**Tekst do przeczytania**
Miniatury- torebki i kuferki dla lalek./Handmade doll bags and trunks

Miniatury- torebki i kuferki dla lalek./Handmade doll bags and trunks

 

      Mam dużo zdjęć do przedstawienia i wciąż mało czasu żeby wszytko ogarnąć. Przypominam, że te miniatury zrobiłam kilka miesięcy temu kiedy jeszcze miałam wenę twórczą. Zobaczymy jak się jeszcze życie potoczy, ale powoli zaczynam kompletować zestawy na wyprzedaż. Muszę się pozbyć połowy rzeczy.

     Nie wiem po cholerę wciąż kupuję nowe lalki (ostatnio 3ch facetów!) i figurki. Chyba nie potrafię jeszcze przejść obojętnie wobec zabawkowych skarbów. Muszę pójść na jakiś odwyk, bo stanę się zakupoholiczką z mnóstwem niepotrzebnych rzeczy. 

 

 Na zdjęciach moja prywatna kolekcja, którą chciałam zachować.


Handmade miniature doll bags and trunks in 1-6th scale





  

 

A to jeszcze nie obfotografowane walizeczki 😔

 

 

 

Niedługo ciąg dalszy. Tym razem książeczki i zeszyciki.

 

A ja mam już dość!!!

 

 Mam już dość! 

       Dość wszystkiego i wszystkich! Dość ludzi z którymi muszę się użerać i dość niepewnej przyszłość. Bezupolis zostanie w mojej głowie i być może kiedyś zaistnieje na kartach rysunków a nie w cyfrowej rzeczywistości jako foty z lalkowego miasteczka. 

      Chyba tym razem na dobre zdecyduje się sprzedać wszystko lalkowe co mam. Pytanie tylko kto to kupi i za ile bo z tym topornie idzie. Przyzwyczaiłam się już do tego że ludzie w d.pie mają moją manualną pracę.

       I tak przyznaję- jestem kiepska w robieniu miniatur- brakuje mi talentu, czego nie mogę powiedzieć o latach pracy nad tym hobby. Od 10 lat kleję, modeluję, wycinam i robię rożne mini rzeczy dla lalek, ale zwykle z niedoskonałym skutkiem. Kogo wszak obchodzi że tracę zwykle cały dzień na zrobieniu kilku książeczek, skoro i tak są krzywe i nikt by za nie nie dał więcej niż 1 zł za sztukę, podczas gdy na Etsy sprzedają podobne za 10x więcej? 

      Miałam w planach otworzenie sklepiku na Etsy już 10 lat temu ale co roku czytając "procedury", zniechęciłam się w końcu. Nie ogarnę międzynarodowej przesyłki, nie chcę zakładać konta Pay Pal, gdzie cześć wpłat i tak musi zostać na tym koncie i nie zamierzam się użerać z nowymi ludźmi, z którymi pewnie nie będę mogła się dogadać (skoro z Polakami nawet nie mogę bo większość to niestety nieczytaci analfabeci jeśli chodzi o zasady aukcji internetowych, to z obcokrajowcami po angielsku raczej też nie dam rady!).

**Zadania do wykonania**
• 1. Przepisz wiernie fragment tekstu o miniaturach dla lalek, który otwierają słowa „Mam dużo zdjęć”, a zamykają słowa „mnóstwem niepotrzebnych rzeczy.”.
• 2. Przetłumacz na angielski zdanie z tekstu o miniaturach dla lalek: „Chyba nie potrafię jeszcze przejść obojętnie wobec zabawkowych skarbów.”
• 3. Co według tekstu o miniaturach dla lalek pojawi się niedługo w ciągu dalszym?
Materiał zamieszczony dalej nie jest do niczego potrzebny.

**Materiał źródłowy**
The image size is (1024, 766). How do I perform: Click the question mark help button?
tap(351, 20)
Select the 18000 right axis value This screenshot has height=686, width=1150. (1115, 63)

**Odpowiedzi do ćwiczenia**
• 1.
Mam dużo zdjęć do przedstawienia i wciąż mało czasu żeby wszytko ogarnąć. Przypominam, że te miniatury zrobiłam kilka miesięcy temu kiedy jeszcze miałam wenę twórczą. Zobaczymy jak się jeszcze życie potoczy, ale powoli zaczynam kompletować zestawy na wyprzedaż. Muszę się pozbyć połowy rzeczy.

     Nie wiem po cholerę wciąż kupuję nowe lalki (ostatnio 3ch facetów!) i figurki. Chyba nie potrafię jeszcze przejść obojętnie wobec zabawkowych skarbów. Muszę pójść na jakiś odwyk, bo stanę się zakupoholiczką z mnóstwem niepotrzebnych rzeczy.

• 2. I guess I still can't walk past toy treasures with indifference.

• 3. Książeczki i zeszyciki.